Editor's Note: Thomas Mallon's Stolen Words (Harcourt, 1989) remains, more than a decade after its publication, the most comprehensive popular account of modern plagiarism. Chapter 4, the only chapter dealing with history, concerns the case of historian Jayme Sokolow, who was accused of plagiarizing Stephen Nissenbaum's Sex, Diet, and Debility in Jacksonian America.

Below is a brief excerpt from the afterward to the latest edition of Mallon's book. The excerpt was composed in the fall of 2000.

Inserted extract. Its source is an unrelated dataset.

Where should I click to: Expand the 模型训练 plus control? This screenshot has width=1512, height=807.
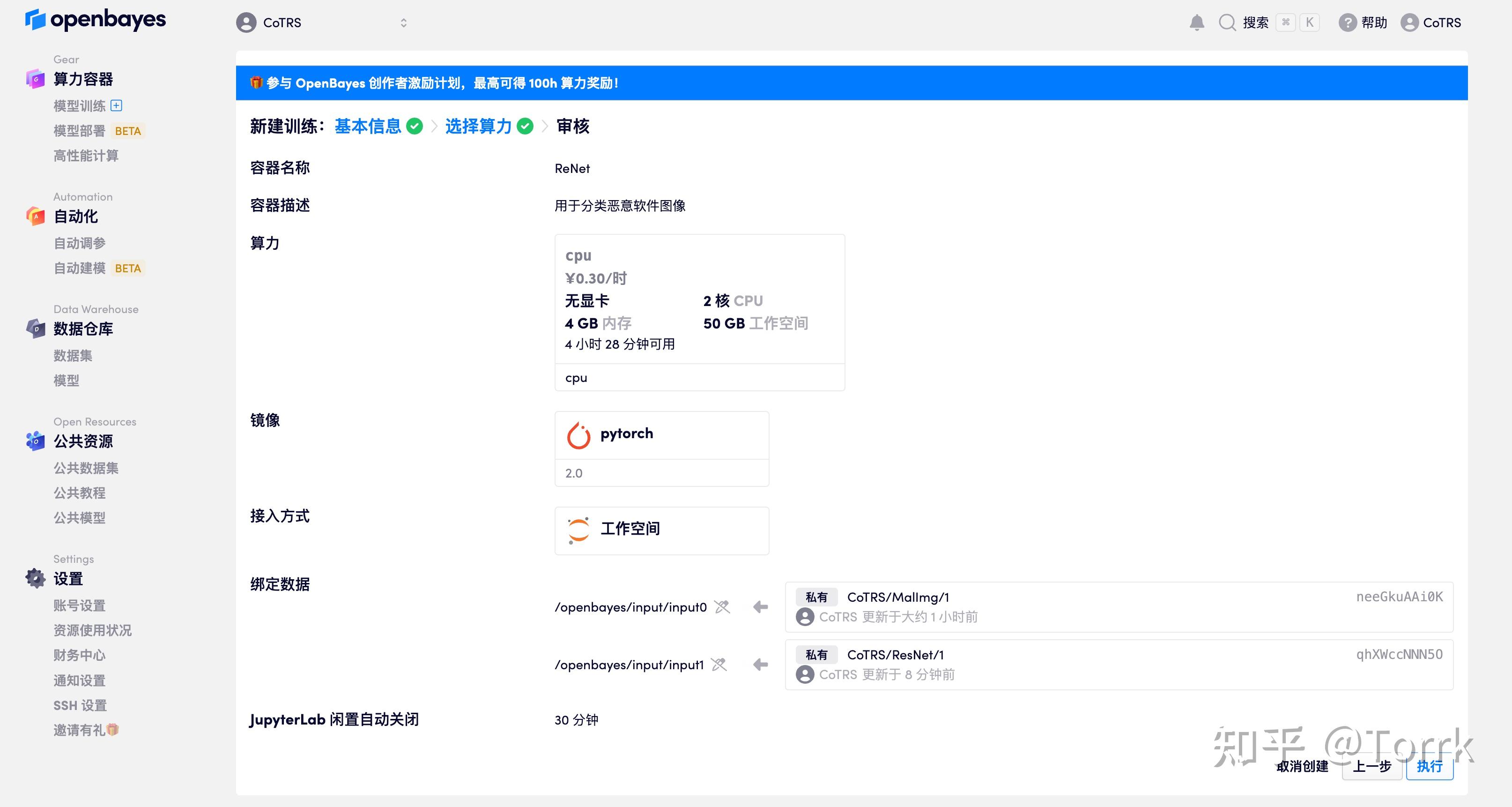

Stolen Words has had, not surprisingly, an uncomfortable relationship with the academic world. Received warmly enough in the mainstream press, it was predictably panned in Academe, the house journal of the American Association of University Professors--an exercise roughly comparable, I think, to reviewing All the President's Men in the newsletter of the Republican National Committee. In 2001, the professoriate remains more inclined to pieties than to the policing of its own, though it should be noted that in the year or so after this book reported on the Jayme Sokolow battle, the American Historical Association (AHA) made at least two movements toward greater professional regulation of plagiarism within its midst. It dropped the phrase"By using someone else's work with an intent to deceive" from its"Statement on Plagiarism," thereby eliminating the most easily copped plea from the plagiarist's repertoire of excuses. As James Gardner, the AHA's deputy executive director, told the Chicago Tribune in 1990,"The conclusion of our professional division is that that was a loophole that virtually everyone was using. When you come down to it, it's plagiarism whether you intended to do so or not." The AHA also revised its"Addendum on Policies and Procedures" to state that if the Professional Division"decides that other action is needed such as full public disclosure of an individual case, it may direct the Vice-President to seek approval for that action from the Council."

Still, academics remain curiously willing to vaporize the whole phenomenon of plagiarism in a cloud of French theory. When I spoke to one audience of professors in 1990, their questions, sometimes hostile, tended to concern why I hadn't addressed concepts like Roland Barthes'"death of the author," and the possibility that there is no such thing as originality. I didn't address such matters because they seemed to me then, as they do now, absurd. The professors don't really believe these theories, either. They're the type who can't sit on the university's parking-regulations committee without getting into a discussion of nature vs. nurture, but if they catch someone pilfering their own bibliographies, you can count on a cry of bloody murder, not an invitation to hermeneutics. But none of this keeps them from continuing to propound imported, abstract fantasies.